# the good news and bad news - dorm life



## cindy-e (Feb 14, 2008)

Ds's roommate seems to have imploded last night. We don't know all of the details (DS doesn't know either) but the police were called. The kid broke the door and cut the screen out of the window to escape because there was a security guard posted to keep him from leaving. We don't know what he did. We know he went home with his Dad this afternoon. It is unclear if he is coming back. 

The roommate seems to be a mess right now. There seems to be some pretty deep stuff going on with him emotionally. He certainly wasn't acting stable last night. He seems like a nice kid. He is really troubled right now for some reason. He seems to need more help than maybe the college can give him?

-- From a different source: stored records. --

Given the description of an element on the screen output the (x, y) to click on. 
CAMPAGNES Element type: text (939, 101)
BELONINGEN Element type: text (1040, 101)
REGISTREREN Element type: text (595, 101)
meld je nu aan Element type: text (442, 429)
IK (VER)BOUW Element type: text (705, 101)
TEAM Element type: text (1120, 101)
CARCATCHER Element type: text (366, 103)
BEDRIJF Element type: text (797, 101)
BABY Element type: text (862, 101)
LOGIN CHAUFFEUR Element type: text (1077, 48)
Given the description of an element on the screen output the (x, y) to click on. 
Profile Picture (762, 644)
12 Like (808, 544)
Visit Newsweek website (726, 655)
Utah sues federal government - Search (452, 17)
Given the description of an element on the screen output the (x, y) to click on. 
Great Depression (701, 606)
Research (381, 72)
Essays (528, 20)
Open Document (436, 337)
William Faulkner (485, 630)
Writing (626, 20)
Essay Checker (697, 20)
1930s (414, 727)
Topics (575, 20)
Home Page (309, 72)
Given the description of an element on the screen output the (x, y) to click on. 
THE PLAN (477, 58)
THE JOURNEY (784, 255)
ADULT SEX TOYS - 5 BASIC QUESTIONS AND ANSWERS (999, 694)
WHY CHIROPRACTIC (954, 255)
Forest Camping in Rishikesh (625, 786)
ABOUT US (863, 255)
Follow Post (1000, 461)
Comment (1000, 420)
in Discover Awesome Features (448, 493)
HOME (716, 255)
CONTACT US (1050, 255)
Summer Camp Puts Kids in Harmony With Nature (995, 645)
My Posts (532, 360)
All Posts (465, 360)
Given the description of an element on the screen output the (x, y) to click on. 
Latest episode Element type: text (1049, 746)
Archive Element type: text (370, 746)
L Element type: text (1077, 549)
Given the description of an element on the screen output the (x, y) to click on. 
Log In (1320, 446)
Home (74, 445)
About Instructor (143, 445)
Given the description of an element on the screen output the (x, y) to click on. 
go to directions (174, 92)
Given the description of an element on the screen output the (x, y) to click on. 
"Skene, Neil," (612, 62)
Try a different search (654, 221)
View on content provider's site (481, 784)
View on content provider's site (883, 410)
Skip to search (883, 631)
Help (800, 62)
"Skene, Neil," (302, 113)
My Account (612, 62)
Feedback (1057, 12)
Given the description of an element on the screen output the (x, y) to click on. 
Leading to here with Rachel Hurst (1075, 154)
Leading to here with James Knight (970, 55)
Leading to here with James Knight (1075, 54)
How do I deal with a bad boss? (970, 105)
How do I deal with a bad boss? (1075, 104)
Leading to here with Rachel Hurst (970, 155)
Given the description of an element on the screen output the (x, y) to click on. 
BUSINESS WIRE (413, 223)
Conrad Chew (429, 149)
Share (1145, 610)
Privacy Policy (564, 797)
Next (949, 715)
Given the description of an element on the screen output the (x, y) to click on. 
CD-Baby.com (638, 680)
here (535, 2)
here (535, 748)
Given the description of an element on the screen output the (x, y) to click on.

Campus housing just called and they are moving ds out of that room. Since they were moving him anyway, he asked to be moved to the other dorm. Effective immediately he will be in the dorm where the study groups are housed. That is where he wanted to be anyway.

Crazy! I really hope they get that kid some help, but I am also really glad that DS is not in the middle of it, whatever it is. 

Cindyc.


----------



## Melissa (Apr 15, 2002)

Dorm life can be interesting. I honestly think they should have private rooms for all students. If they laid them out right it would not take any more room. A lot of the issues of being away at school are due to roommates. Hope the young man is doing ok and glad your son is moved to the dorm he wanted.


----------